Илья сворачивает на тихую тенистую улицу и оказывается в дубовой роще – той самой, что раскинулась вокруг его гимназии. Здание Илье всегда нравилось: он гордился, что учился не в серой типовой школе, а в историческом особняке. Барельеф с головами львов, потрескавшийся фасад, римские дорические колонны. Он узнал про ордеры колонн, когда немного общался в сети с девчонкой из Челябинска, которая собиралась поступать в архитектурный. Ржали над словом «курватура» и обсуждали сериал «Отбросы». Его первая какая-никакая влюбленность, но, во-первых, ей уже кто-то нравился и она рассматривала Илью лишь как интернет-приятеля, а во-вторых, она носила некрасивые очки и одевалась как колхозница.

Он снова выходит на центральный проспект и огибает недавно построенный, грандиозный по меркам провинции молл с приличными магазинами и уличным фонтанчиком – место тусовки всей молодежи. Над моллом взошло солнце, вот уже и в олимпийке жарковато. Людей и машин становится все больше. Илья смотрит на проснувшийся город, который готовится к новому дню – такому же, как и все другие дни в году, – и осознает со всей ясностью: он здесь больше не останется. Он уезжает в Москву! Бывайте, лошары!

Илья садится в маршрутку и возвращается домой. Мать ушла, и хорошо. Он не любит, когда они дома вдвоем (то есть почти все время). Надо ей как-то сказать о переезде. Матери наверняка это не понравится, поэтому нужно придумать что-то в свое оправдание. Ладно, плевать. Он садится за компьютер и открывает профиль Лены «ВКонтакте». В другой день он бы два часа просидел над открытым пустым чатом, так и не решившись ничего написать. Но сегодня особенный день. Поэтому он пишет:


Илья 09:27

Лена, привет! Давно не общались, но я тебя не забыл и даже помню, когда твой ДР. Может, это кринжово, но с прошедшим тебя, хоть он и был давно! Желаю, чтобы все мечты сбывались, а начинания удавались! Оставайся такой же особенной, и рядом пусть будут только любящие и любимые!


Захлопывает ноутбук и с легким сердцем ложится спать.

Глава 3

Еще со времен вуза не меньше часа в день Илья уделял просмотру Лениных соцсетей. Он даже нашел ее старый блог на богом забытой платформе Tumblr. Картинки стали эстетичнее и концептуальнее по сравнению с теми, которые Лена постила «ВКонтакте» в студенчестве. Фиолетовый космос в бутылке.

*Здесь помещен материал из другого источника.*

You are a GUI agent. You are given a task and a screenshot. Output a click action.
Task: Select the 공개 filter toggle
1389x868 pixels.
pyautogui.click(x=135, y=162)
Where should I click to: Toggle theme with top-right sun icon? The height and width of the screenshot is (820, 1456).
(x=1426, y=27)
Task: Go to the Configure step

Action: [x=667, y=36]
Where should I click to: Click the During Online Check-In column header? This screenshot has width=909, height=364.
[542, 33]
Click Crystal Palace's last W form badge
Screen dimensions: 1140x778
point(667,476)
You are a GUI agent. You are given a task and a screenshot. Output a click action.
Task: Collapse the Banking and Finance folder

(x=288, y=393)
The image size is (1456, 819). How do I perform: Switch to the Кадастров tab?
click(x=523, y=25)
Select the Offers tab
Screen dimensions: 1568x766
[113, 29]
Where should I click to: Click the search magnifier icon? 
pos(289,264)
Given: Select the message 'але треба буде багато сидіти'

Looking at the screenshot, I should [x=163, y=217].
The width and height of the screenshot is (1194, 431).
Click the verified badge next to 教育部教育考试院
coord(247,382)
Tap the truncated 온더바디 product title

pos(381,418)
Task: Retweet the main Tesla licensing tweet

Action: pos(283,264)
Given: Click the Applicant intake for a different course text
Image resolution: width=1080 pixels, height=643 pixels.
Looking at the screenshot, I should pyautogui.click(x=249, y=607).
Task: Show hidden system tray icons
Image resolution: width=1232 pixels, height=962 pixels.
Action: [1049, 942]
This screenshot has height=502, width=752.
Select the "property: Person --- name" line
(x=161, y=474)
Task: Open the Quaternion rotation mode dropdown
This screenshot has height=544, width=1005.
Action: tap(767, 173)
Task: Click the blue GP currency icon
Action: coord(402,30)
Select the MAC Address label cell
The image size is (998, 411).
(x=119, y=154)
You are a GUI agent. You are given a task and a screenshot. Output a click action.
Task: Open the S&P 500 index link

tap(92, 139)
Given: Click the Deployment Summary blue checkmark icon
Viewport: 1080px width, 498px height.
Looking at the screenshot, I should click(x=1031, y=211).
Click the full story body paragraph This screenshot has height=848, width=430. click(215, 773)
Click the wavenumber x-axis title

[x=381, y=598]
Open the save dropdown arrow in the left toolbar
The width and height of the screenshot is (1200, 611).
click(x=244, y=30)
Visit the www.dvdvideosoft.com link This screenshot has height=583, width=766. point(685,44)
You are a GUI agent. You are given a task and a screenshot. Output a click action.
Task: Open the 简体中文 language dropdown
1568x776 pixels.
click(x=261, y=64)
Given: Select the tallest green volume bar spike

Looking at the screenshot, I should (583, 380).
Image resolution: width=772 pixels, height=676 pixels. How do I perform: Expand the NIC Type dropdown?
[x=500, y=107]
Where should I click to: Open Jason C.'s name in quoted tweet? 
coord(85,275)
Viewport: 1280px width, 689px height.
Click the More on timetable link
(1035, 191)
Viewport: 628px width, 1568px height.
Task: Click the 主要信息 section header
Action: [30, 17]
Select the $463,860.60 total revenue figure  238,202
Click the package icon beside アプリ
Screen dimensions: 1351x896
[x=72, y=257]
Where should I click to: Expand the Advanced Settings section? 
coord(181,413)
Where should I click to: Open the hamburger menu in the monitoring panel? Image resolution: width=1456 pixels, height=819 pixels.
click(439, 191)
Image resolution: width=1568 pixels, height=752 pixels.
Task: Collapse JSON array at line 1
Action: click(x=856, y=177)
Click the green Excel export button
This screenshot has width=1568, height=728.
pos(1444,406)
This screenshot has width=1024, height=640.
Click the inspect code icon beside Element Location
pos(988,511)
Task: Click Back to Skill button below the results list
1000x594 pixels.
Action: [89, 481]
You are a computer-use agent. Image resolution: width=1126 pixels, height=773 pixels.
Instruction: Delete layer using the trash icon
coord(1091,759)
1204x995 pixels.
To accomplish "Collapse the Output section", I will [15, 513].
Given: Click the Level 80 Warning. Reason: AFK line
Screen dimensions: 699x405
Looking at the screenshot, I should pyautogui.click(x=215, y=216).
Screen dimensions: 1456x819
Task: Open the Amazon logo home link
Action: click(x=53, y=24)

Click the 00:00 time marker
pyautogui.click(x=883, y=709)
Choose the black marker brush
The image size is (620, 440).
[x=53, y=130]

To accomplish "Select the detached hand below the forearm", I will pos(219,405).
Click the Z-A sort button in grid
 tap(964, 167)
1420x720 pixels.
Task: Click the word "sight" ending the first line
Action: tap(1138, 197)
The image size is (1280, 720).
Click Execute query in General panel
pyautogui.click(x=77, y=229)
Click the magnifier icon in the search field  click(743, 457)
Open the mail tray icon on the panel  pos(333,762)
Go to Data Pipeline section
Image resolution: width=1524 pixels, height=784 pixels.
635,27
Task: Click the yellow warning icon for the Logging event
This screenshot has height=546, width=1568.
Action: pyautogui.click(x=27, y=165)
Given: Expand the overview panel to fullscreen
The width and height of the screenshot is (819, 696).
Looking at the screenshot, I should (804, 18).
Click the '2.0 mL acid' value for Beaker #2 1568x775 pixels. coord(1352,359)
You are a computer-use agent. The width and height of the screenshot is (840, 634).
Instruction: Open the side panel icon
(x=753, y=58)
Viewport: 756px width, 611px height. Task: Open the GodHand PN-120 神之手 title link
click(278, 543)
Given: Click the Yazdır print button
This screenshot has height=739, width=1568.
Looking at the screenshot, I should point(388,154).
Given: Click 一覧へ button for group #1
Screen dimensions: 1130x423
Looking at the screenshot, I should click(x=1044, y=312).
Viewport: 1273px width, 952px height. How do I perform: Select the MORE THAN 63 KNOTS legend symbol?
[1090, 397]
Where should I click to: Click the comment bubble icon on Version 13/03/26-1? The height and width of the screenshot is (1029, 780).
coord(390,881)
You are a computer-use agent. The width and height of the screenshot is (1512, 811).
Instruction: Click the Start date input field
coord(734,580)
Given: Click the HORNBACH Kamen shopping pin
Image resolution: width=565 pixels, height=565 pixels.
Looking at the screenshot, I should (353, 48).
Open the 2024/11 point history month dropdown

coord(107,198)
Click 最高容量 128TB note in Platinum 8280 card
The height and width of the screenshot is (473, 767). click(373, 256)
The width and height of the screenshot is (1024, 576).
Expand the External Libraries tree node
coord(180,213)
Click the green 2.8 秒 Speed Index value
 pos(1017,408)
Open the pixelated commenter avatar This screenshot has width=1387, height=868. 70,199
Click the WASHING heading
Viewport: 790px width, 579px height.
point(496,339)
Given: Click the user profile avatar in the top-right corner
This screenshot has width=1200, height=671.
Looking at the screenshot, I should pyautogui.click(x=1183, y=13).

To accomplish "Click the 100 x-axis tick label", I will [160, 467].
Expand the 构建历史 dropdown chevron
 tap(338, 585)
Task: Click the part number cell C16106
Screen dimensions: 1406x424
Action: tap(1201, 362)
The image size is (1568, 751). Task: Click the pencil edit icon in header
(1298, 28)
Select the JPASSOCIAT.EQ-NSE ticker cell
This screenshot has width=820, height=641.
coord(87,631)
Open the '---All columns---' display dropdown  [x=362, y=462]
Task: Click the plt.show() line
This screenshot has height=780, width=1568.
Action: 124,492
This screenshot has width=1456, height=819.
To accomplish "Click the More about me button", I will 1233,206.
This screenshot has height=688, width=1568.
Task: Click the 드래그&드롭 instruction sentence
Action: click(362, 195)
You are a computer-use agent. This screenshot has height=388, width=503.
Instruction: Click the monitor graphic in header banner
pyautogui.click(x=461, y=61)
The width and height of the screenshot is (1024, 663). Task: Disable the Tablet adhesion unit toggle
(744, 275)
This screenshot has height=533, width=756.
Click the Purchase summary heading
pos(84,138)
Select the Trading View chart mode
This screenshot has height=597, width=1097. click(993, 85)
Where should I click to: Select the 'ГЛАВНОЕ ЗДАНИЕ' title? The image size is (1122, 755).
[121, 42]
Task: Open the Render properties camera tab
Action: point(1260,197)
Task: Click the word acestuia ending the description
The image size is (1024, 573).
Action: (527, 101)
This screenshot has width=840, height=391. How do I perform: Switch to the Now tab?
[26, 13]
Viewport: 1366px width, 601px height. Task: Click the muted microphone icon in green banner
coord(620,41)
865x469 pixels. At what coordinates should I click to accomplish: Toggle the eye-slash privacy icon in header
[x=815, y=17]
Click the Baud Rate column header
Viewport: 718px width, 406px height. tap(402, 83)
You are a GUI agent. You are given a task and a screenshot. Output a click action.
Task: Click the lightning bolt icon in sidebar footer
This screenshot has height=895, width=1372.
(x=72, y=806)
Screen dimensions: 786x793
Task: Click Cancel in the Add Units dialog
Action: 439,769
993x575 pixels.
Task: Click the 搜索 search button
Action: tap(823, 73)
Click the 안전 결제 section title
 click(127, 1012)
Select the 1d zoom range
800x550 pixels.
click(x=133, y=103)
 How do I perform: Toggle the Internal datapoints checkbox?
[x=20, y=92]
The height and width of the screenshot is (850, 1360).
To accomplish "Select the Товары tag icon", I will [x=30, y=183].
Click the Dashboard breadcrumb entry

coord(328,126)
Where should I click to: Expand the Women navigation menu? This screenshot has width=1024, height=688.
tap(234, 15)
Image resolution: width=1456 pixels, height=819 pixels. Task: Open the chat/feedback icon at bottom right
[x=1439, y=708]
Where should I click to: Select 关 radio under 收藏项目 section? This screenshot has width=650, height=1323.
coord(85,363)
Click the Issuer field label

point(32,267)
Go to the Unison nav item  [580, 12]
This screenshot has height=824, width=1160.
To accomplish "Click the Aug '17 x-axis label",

Горсть таблеток в виде сердечек на узкой белой ладони с длинными пальцами. Бушующее море, вышитое гладью и вырывающееся за пределы пяльцев. Илья знал слово «пяльцы», так как бабушка занималась рукоделием. А вот мама – нет, да и Лена, скорее всего, тоже. Дальше – фотографии очень-очень худых девушек в джинсовых шортах, надетых поверх черных колготок. Аудиозаписи Radiohead. Текстов было мало, все туманные и абстрактные, со множеством многоточий, посвященные кому-то неизвестному. Не ему, конечно. Хотелось бы, но нет. Последняя запись была сделана в 2017 году.

«Твиттер» тоже был заброшен, еще раньше, чем Tumblr. Там нашлось порядка двадцати твитов – с тех времен еще, когда был лимит до 140 символов. Ее твиты – скучная бытовуха. Первый: «Ну вот и я здесь. Еще одна бесполезная соцсеть. Что сюда писать-то?» Смешные диалоги с работы, заметки о ресторанах в Москве (была там-то, пробовала то-то), нытье о стрелке на чулке. Илья на этом моменте мог бы пофантазировать о Лене в чулках, но от слова «чулок» он всегда вздрагивал. Только Никита не называл его этой мерзкой кличкой. У Ильи неприятные ассоциации со своей фамилией: грабитель банка с чулком на голове или извращенец, надевающий женское белье.